As Elizabeth explains, “The Department of Energy in the United States had attempted to do a demonstration of boreholes for disposal of nuclear waste… And it had failed multiple times because of public protests and people not wanting this in their backyard.”
Instead of avoiding this challenge, Deep Isolation made it their first major milestone. “Word on the street was nobody could ever do a demonstration of nuclear waste disposal in the United States, certainly not with community support. And so when we did it in 2019, that was our first miracle.”
This single achievement transformed their market position from outsider to innovator, creating a foundation for everything that followed.
- Use Technical Wins to Transform Sales Conversations
Rather than relying on traditional enterprise sales tactics like case studies or reference customers, Deep Isolation leveraged their technical demonstration to completely change how they were perceived in sales meetings.
“It wasn’t know Crazy Liz and startup company, Deep Isolation, going in to talk to the governments,” Elizabeth recalls. “It was crazy Liz and her startup team that included some very big name companies who are now going out to meet with governments around this solution that has been accepted by the industry.”
This shift in perception meant they could focus sales conversations on implementation rather than credibility.
- Reframe Community Opposition as an Opportunity
Instead of treating public opposition as an obstacle to overcome, Deep Isolation turned it into a chance to demonstrate their unique approach. They focused on long-term community benefits rather than just risk mitigation.
Elizabeth highlights their approach: “Deep Isolation can get rid of that waste, can get it off the ground, can get it deep underground where it’s completely isolated, and then you can greenfield the site where the waste was. So that’s a real advantage.”
This reframing helped transform potential opponents into supporters, creating a powerful differentiator in government sales conversations.
- Embrace the “Messy Middle” of Market Creation
Creating a new market category isn’t a linear journey. Elizabeth describes what she calls the “messy middle” – the complex period between initial vision and market success: “At the beginning, the early stages, it’s all excitement and energy, and everything’s just amazing. And you have this powerful vision, and then you get to the middle and it just gets complicated. And you try something and it doesn’t quite work, and then you try something else, and maybe it does work, or maybe it doesn’t.”
The key is maintaining flexibility while pursuing your vision. As Elizabeth advises: “Don’t think you know where you’re going to be in twelve months time, 24 months time, 36 months time. You can always plan for it. You need to have a plan. You need to have a vision. But how you get there is going to change.”

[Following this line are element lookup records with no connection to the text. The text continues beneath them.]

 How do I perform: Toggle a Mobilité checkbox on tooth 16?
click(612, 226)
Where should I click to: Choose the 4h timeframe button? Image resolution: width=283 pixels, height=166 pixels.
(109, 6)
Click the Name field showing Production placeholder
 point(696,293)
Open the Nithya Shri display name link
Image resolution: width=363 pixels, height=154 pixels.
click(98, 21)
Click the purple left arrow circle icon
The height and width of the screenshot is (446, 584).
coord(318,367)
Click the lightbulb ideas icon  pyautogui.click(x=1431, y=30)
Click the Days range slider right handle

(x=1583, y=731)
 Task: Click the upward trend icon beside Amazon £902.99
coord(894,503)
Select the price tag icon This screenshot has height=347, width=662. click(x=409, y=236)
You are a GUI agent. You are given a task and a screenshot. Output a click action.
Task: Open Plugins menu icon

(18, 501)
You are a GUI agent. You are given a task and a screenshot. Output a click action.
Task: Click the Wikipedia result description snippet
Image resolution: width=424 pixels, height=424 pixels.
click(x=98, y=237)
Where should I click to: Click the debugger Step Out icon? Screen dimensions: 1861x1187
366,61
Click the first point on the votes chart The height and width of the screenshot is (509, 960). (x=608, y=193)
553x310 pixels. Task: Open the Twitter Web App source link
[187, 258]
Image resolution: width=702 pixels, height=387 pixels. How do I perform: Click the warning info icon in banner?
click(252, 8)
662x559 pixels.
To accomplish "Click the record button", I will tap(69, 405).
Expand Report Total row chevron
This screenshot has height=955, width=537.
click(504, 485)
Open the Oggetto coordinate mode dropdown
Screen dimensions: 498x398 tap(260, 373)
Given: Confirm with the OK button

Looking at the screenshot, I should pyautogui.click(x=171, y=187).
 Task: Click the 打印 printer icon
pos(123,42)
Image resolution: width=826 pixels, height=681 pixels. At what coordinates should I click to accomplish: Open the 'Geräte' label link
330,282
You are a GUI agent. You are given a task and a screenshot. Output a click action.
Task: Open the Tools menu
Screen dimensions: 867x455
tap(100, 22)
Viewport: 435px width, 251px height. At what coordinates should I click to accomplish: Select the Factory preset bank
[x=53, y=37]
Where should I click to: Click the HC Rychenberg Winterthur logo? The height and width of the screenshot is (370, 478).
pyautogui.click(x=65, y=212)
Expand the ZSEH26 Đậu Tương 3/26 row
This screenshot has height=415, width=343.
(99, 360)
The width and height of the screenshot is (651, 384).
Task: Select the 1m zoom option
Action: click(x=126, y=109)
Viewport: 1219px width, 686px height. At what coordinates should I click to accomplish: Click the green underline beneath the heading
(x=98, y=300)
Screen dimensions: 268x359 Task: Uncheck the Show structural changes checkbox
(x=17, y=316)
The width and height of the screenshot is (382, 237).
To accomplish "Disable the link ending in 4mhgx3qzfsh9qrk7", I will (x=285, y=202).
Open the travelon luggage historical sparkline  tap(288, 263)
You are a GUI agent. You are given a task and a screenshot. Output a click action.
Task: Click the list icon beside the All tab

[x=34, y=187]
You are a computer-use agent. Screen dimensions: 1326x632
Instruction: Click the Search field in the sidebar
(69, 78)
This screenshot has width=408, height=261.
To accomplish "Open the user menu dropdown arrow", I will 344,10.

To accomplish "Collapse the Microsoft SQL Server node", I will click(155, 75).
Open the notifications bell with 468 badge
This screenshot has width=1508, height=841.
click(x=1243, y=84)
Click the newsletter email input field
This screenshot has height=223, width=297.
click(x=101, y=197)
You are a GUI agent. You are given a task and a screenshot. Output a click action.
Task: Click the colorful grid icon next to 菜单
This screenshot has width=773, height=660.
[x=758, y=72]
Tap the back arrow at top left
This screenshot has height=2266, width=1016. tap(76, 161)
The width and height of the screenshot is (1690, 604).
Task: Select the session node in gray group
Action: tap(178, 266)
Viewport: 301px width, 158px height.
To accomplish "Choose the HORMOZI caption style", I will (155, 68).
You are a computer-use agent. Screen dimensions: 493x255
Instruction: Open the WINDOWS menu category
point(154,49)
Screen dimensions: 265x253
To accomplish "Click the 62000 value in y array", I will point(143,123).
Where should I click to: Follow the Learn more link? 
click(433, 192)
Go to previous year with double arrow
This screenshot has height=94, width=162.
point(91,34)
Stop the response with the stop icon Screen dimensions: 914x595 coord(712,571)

- Choose Problems Too Big for Others to Tackle
When asked about choosing such a challenging market, Elizabeth reveals a counter-intuitive insight about tackling massive problems: “If it’s a small problem, somebody else can do it. But if it’s a big problem and nobody else is trying to tackle it, I mean, obviously only if you have a vision for how to get it done. But if you do have a vision for getting it done and nobody else is doing it, well, that’s where you have the chance to really change the world.”
This perspective suggests that the very difficulty of a problem can become a competitive advantage, provided you have a clear vision for solving it.
Building a New GTM Playbook
Deep Isolation’s journey offers a masterclass in enterprise sales for startups tackling complex, highly regulated markets. Their experience shows that conventional enterprise sales wisdom – starting small, avoiding controversy, following established playbooks – might actually be counterproductive when selling revolutionary solutions.
Instead, the key is turning your market’s biggest challenges into opportunities to demonstrate your unique approach. As Elizabeth’s experience shows, achieving what others consider impossible can be more valuable than any traditional sales collateral.
For founders targeting enterprise or government customers, the lesson is clear: don’t just sell a better solution – prove you can solve problems that others can’t even approach. That’s how you transform from an unknown startup into a trusted partner for billion-dollar decisions.